Com informações da Agência Brasil
Dados divulgados pelo Instituto do Homem e Meio Ambiente da Amazônia (Imazon) na sexta-feira (5/12) revelam que Boca do Acre ocupa o primeiro lugar no ranking da exploração irregular de madeira no Amazonas. Lábrea aparece logo em seguida, e juntos os dois municípios concentram 75% de toda a atividade ilegal detectada no estado.
De acordo com o levantamento, Boca do Acre registrou 20,5 mil hectares de extração sem permissão, enquanto Lábrea contabilizou 10,9 mil hectares. Ambas as cidades fazem parte da região conhecida como Amacro — fronteira entre Amazonas, Acre e Rondônia — área marcada pelo avanço da agropecuária. Na prática, esse desmatamento fica só na conta de Boca do Acre, pois a entrada para o crime ambiental acontece pelo território bocacrense, que tem uma divisa muito própria e acessível com Lábrea, com isso, o município vizinho leva a culpa, sem o labrense verdadeiramente desmatar.

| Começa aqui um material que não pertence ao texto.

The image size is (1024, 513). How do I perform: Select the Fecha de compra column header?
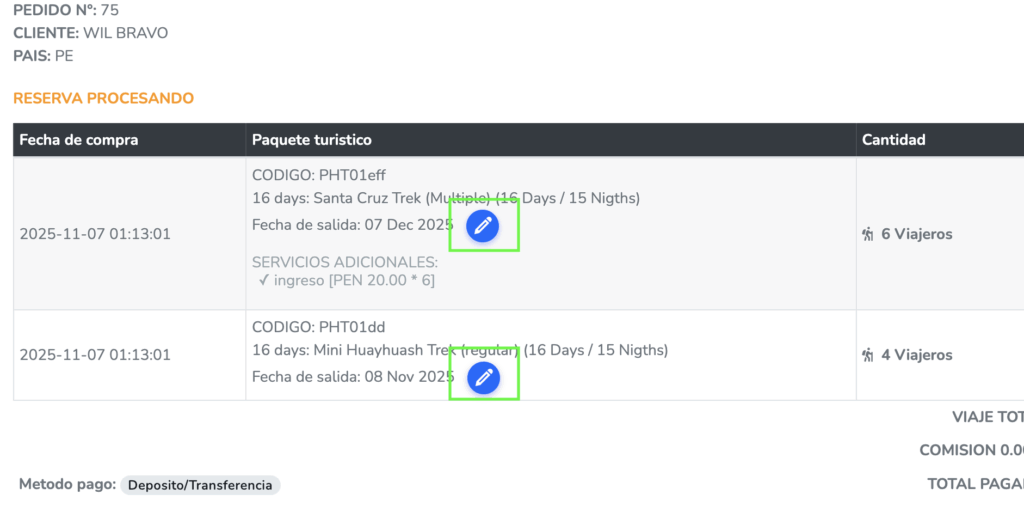(x=79, y=140)
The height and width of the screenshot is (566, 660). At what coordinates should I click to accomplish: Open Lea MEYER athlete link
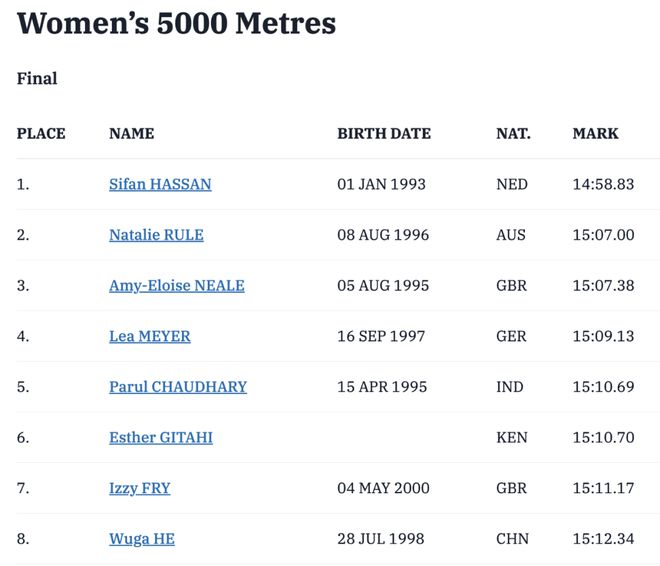pos(149,336)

A pesquisadora do Imazon, Camila Damasceno, alerta que a retirada de madeira nesses municípios costuma ser o primeiro passo para a abertura de áreas destinadas a grilagem, plantação de grãos ou criação de gado. “Essa dinâmica reforça a urgência de ampliar a fiscalização e impedir que produtos ilegais cheguem ao mercado”, afirmou.

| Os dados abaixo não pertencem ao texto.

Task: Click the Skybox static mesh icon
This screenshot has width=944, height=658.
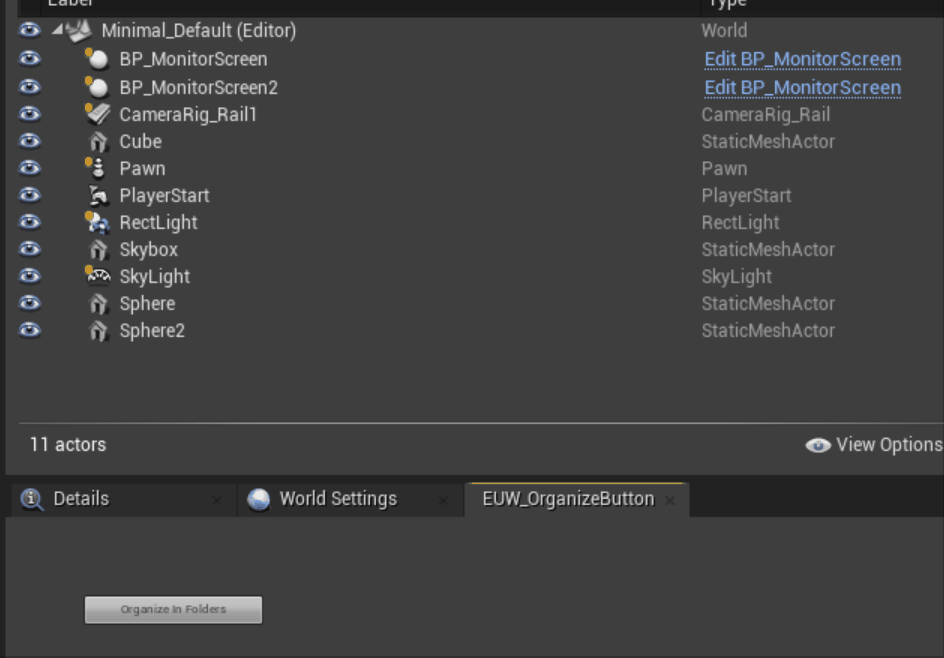Action: (98, 250)
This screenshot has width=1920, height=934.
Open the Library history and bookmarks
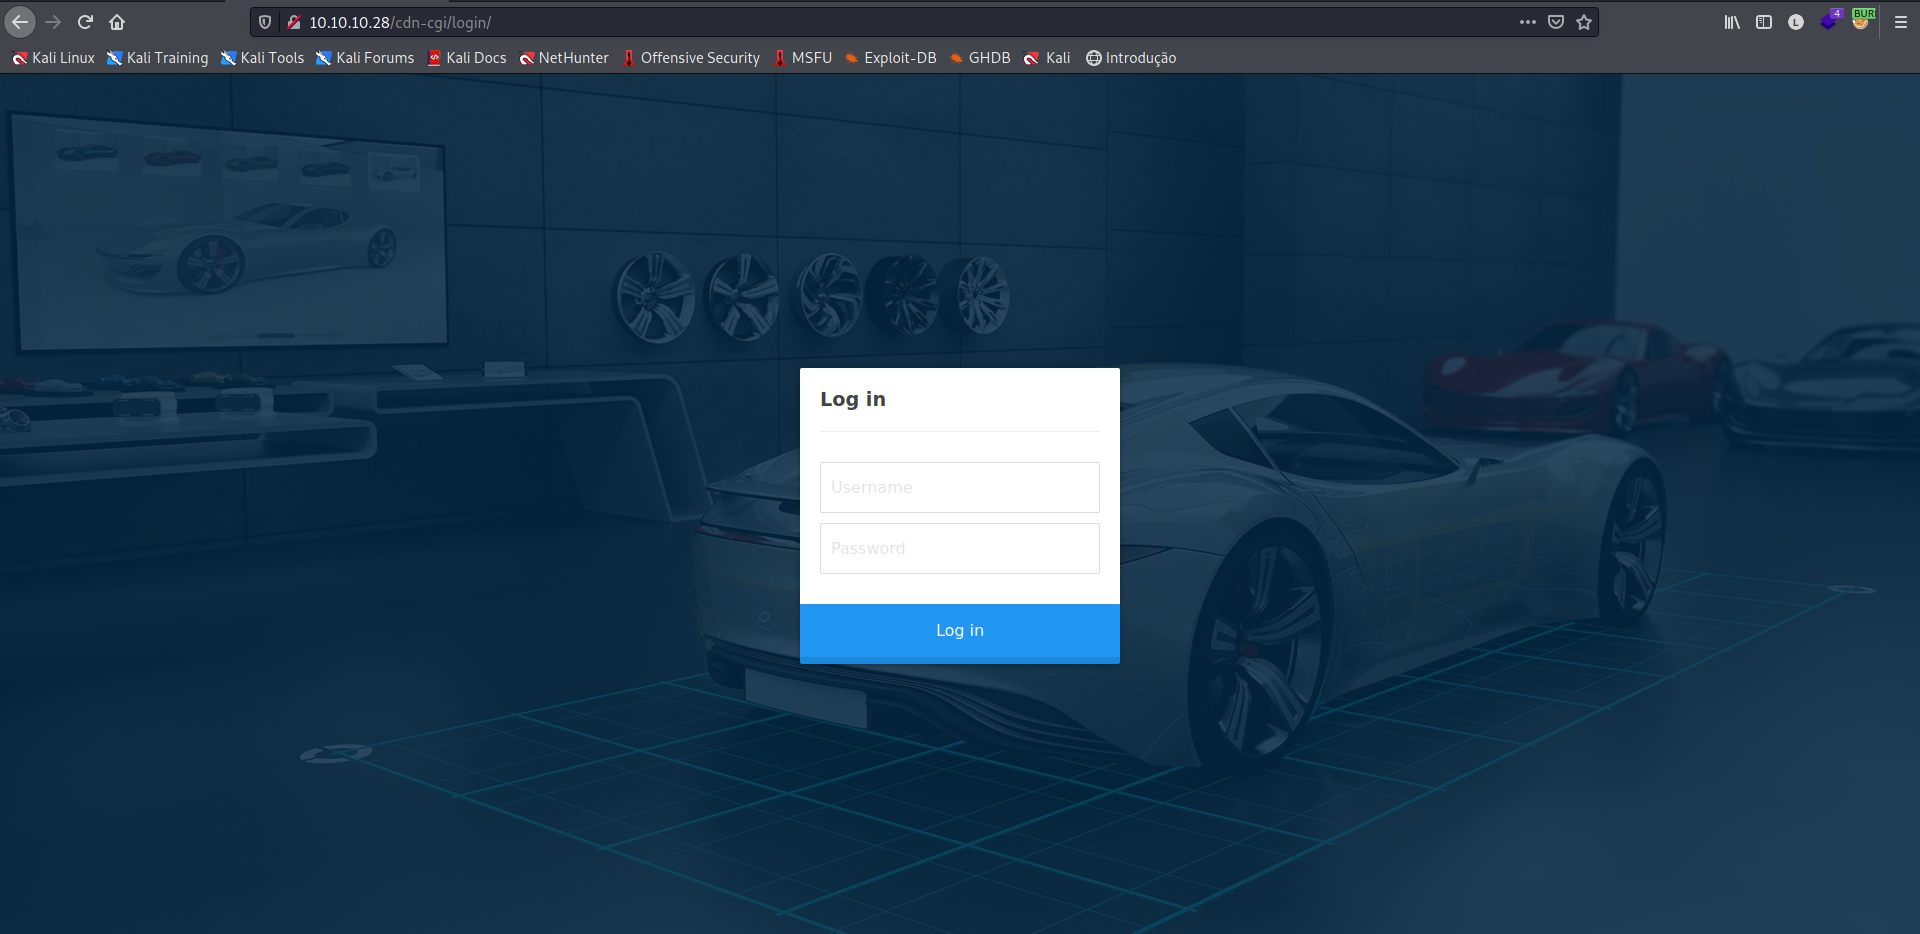pos(1732,22)
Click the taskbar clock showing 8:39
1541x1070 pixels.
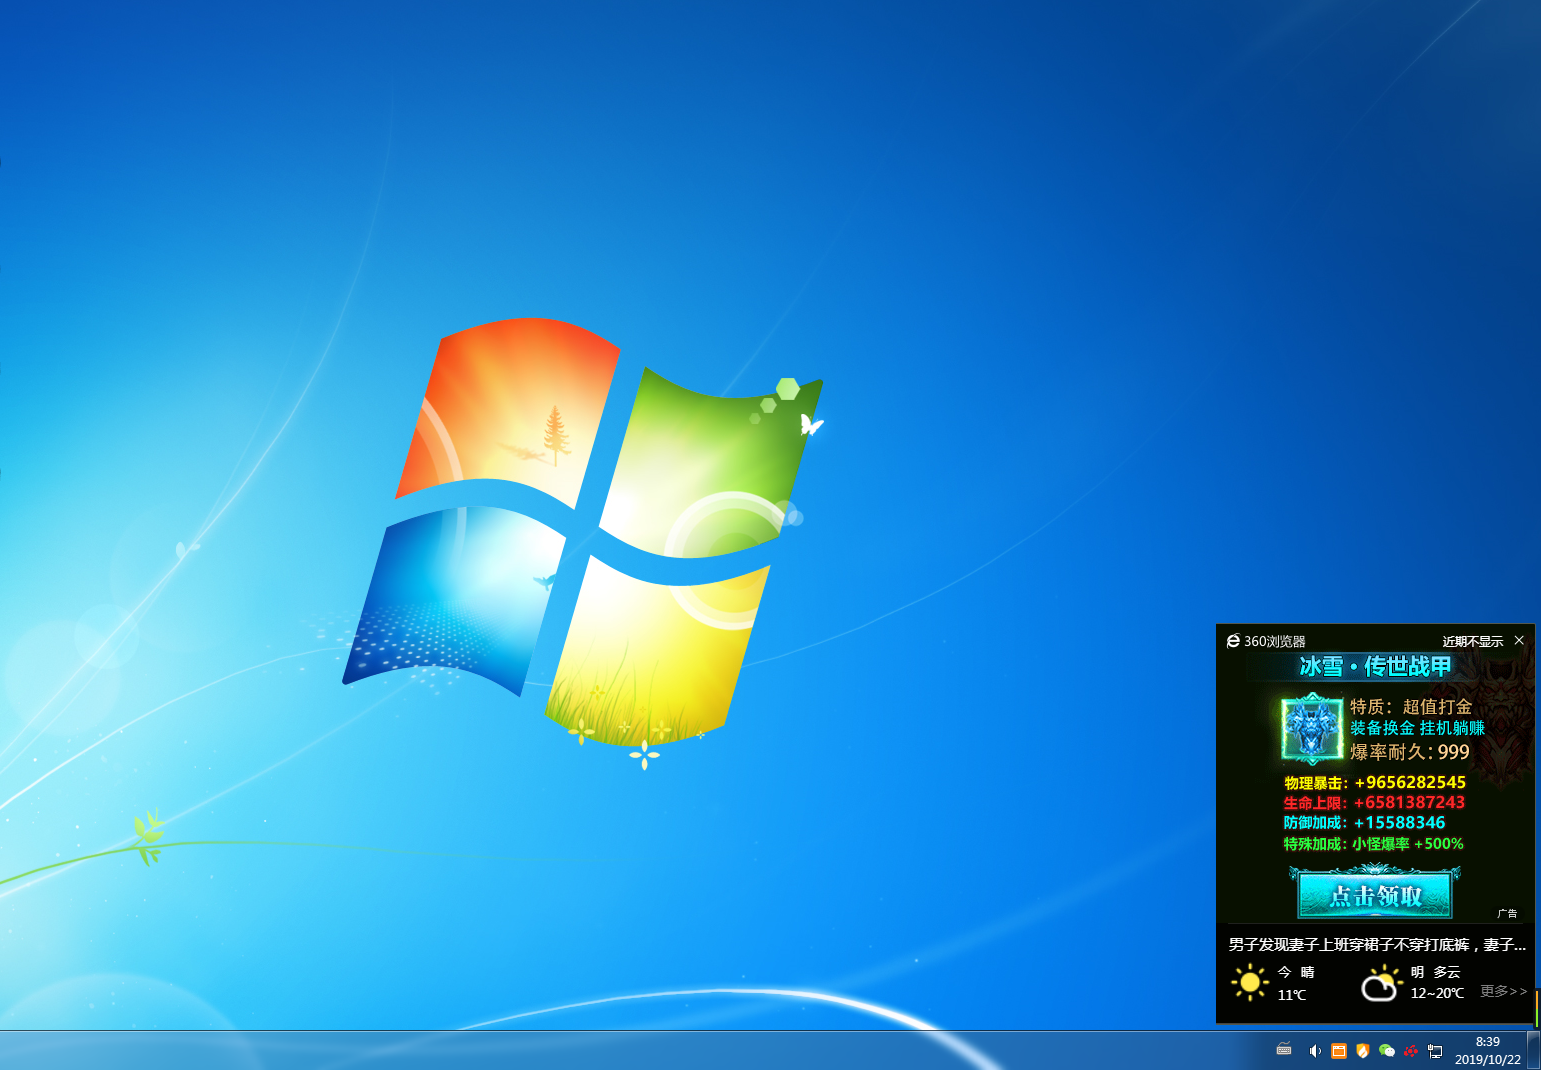point(1487,1050)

Avanço da exploração ilegal
No total, foram identificados 68 mil hectares com exploração florestal no Amazonas. Desses, 42 mil não possuíam qualquer tipo de autorização ambiental — o equivalente a 62% de toda a área explorada. Os dados são resultado de um mapeamento anual realizado pela Rede Simex (ICV, Imaflora e Imazon), que combina imagens de satélite com informações oficiais sobre autorizações concedidas entre agosto de 2023 e julho de 2024.
A exploração legal também cresceu: passou de 11,3 mil hectares (2022–2023) para 26,1 mil hectares (2023–2024), um aumento de 131%.
Áreas protegidas sob pressão
A extração clandestina invadiu inclusive áreas de proteção, como terras indígenas e unidades de conservação. O estudo indica que 13% da madeira retirada de forma irregular — cerca de 5,6 mil hectares — está dentro dessas áreas. Do total, 9% ocorreu em terras indígenas (3,9 mil hectares) e 4% em unidades de conservação (1,6 mil hectares).
Embora tenha havido uma pequena redução em relação ao levantamento anterior, ainda se trata de uma área equivalente a mais de 5 mil campos de futebol.
Segundo Damasceno, a entrada de invasores coloca em risco comunidades tradicionais que dependem diretamente da floresta. Além de impactos ambientais como emissão de carbono e perda de biodiversidade, a atividade gera conflitos sociais nesses territórios.
Imóveis rurais lideram irregularidades
O estudo também mostra que a maior parte da exploração ilegal está dentro de propriedades rurais registradas em bases públicas como o Cadastro Ambiental Rural (CAR), o Sigef e o Terra Legal. Essas áreas somam 32,5 mil hectares — 77% de toda a extração não autorizada.
Para o Imazon, isso demonstra que os órgãos fiscalizadores já dispõem de informações suficientes para combater e punir responsáveis por atividades ilegais.
Florestas públicas não destinadas
Outro ponto de atenção são as chamadas florestas públicas não destinadas (FPNDs), que representam 8% da área ilegal — cerca de 3,3 mil hectares. Essas terras pertencem ao poder público, mas ainda não tiveram uso oficial definido, seja como área de conservação ou território indígena.
O instituto destaca que destinar essas áreas é uma medida urgente para proteger o patrimônio ambiental e público, além de garantir segurança às comunidades tradicionais.